Wählerische Mittelschicht
Noch vor zehn Jahren gab es kaum Einkaufszentren in Uganda. Als Rebecca und Esther jung waren, kauften sie auf dem Markt Bohnen und Reis. Seife und Streichhölzer gab es in einer kleinen Bude am Straßenrand. Gemüse und Obst wuchs im eigenen Garten. Heute gibt es in jedem Stadtviertel große Supermärkte, voller Waren aus aller Welt – nur nicht aus Europa. Afrikas kleine, aber rasch wachsende Mittelschicht ist jedoch wählerisch. Und klagt zunehmend über die importierte Billigware aus Asien, die rasch kaputtgeht.
Die Welt spielt längst woanders, sagen die taz-AuslandskorrespondentInnen und übernehmen die taz in einer Sonderausgabe zum Jahreswechsel. Ihre Berichte, Reportagen und Analysen zeigen, was in Asien, Afrika und Lateinamerika wichtig ist. Am Kiosk oder gleich am eKiosk.
Früher stammten die meisten Konsumgüter in Ostafrika aus Europa. Dies war den historisch gewachsenen Handelsbeziehungen aus der Kolonialzeit geschuldet. Rebecca erinnert sich, wie sie einst mit ihrem Mann den ersten Fernseher in London kaufte, als sie dort Verwandte besuchten. Ein Grundig-Gerät, sie brachten es im Flugzeug mit zurück.

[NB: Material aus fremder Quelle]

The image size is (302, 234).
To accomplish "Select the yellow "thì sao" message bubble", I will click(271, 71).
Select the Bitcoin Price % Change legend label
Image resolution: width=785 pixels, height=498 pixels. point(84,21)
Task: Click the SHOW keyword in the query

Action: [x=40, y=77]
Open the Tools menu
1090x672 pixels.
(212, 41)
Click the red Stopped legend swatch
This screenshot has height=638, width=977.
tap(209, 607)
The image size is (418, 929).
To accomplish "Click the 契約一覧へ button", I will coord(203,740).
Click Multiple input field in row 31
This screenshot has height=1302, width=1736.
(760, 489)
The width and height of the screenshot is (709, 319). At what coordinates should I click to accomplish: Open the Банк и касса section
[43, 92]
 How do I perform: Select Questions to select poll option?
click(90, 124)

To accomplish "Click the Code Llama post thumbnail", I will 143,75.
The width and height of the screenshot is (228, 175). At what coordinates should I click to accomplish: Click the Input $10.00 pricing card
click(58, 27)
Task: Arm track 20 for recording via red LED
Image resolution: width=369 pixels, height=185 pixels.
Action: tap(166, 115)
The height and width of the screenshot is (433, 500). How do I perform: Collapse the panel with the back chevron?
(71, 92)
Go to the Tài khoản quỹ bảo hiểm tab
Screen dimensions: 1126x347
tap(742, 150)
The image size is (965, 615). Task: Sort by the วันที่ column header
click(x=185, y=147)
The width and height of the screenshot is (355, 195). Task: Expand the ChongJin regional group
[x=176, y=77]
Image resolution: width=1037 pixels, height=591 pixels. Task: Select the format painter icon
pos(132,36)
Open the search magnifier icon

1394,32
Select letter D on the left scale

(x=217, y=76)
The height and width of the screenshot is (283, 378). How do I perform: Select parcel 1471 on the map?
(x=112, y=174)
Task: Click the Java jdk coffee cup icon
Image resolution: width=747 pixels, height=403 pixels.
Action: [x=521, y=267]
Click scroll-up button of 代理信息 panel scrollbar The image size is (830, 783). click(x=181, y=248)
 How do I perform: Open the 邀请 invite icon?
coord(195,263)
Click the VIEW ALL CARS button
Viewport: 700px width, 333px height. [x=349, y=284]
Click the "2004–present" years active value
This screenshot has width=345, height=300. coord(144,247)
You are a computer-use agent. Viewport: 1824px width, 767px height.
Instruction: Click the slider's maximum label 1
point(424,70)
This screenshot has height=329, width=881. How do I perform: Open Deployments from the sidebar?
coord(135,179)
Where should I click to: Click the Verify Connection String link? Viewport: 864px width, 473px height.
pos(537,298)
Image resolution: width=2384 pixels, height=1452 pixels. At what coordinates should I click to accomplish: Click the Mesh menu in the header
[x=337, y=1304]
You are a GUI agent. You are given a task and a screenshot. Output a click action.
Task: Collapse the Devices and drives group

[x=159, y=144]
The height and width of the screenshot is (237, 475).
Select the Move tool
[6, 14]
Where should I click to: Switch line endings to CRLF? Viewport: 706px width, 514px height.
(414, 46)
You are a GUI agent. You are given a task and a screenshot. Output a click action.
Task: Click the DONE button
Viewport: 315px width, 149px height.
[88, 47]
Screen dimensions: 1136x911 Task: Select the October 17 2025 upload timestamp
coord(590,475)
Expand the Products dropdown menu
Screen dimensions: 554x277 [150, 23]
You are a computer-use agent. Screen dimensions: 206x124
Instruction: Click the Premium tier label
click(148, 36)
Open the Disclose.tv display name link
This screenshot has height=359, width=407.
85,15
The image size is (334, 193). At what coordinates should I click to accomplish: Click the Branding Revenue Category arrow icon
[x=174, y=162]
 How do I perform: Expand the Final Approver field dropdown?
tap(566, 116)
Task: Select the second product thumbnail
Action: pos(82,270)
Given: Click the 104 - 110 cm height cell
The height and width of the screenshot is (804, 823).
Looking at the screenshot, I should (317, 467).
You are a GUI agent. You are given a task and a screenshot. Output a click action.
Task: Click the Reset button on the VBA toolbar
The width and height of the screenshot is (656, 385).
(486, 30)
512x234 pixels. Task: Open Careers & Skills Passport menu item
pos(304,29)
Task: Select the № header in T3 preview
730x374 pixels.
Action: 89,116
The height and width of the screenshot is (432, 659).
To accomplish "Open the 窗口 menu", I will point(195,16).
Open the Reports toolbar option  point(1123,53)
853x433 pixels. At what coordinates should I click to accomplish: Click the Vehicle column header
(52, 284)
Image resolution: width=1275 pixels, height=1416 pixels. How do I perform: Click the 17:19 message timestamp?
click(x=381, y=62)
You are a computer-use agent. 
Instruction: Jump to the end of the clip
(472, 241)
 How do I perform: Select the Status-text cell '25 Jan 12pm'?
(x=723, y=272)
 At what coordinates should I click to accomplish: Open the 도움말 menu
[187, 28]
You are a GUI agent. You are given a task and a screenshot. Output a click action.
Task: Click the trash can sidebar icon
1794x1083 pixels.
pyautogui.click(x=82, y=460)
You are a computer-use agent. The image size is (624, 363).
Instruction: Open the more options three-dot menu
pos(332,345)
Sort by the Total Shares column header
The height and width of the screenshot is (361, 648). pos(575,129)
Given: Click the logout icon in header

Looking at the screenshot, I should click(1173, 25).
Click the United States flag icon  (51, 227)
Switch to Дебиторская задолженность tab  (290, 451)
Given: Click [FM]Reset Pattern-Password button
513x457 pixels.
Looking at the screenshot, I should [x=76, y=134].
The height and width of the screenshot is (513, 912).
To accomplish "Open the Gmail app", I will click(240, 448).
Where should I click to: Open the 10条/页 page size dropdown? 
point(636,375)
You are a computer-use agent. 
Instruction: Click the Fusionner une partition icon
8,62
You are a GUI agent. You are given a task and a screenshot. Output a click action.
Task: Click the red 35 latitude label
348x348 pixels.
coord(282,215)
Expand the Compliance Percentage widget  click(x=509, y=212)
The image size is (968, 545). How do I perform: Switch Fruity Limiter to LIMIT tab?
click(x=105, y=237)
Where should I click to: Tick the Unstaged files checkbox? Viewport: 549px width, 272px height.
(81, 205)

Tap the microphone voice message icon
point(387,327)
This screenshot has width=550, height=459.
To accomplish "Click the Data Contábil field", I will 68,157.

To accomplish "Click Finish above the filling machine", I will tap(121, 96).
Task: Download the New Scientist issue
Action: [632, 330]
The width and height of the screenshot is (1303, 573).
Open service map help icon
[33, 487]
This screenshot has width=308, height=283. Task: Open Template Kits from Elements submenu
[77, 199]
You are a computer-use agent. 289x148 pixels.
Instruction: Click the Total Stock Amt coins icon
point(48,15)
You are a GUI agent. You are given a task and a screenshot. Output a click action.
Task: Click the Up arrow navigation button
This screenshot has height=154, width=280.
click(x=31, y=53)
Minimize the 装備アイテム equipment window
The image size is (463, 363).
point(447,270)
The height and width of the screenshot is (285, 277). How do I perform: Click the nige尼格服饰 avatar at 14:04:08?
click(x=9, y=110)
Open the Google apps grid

Stereoanlagen und Computer – das waren noch vor wenigen Jahren Statusprodukte mit Seltenheitswert. Heute hat das jeder, der sich ein Wohnzimmer leisten kann und zu Hause Strom hat – zumindest die Billigvariante. In den Einkaufszentren türmen sich die Elektronikwaren, meist importiert aus Indien.
Inder dominieren den Handel
Uganda hat traditionell enge Beziehungen zu Indien, da einst die britischen Kolonialherren indische Arbeiter nach Ostafrika gebracht hatten, um die Eisenbahntrassen zu verlegen. Die meisten Inder blieben, sie dominierten den Handel, sehr zum Leidwesen vieler Einheimischer. Diktator Idi Amin warf sie in den 1970er Jahren aus dem Land, Präsident Yoweri Museveni holte die Inder zwanzig Jahre später wieder zurück. Heute unterhalten sie Supermärkte und Elektronikfachgeschäfte.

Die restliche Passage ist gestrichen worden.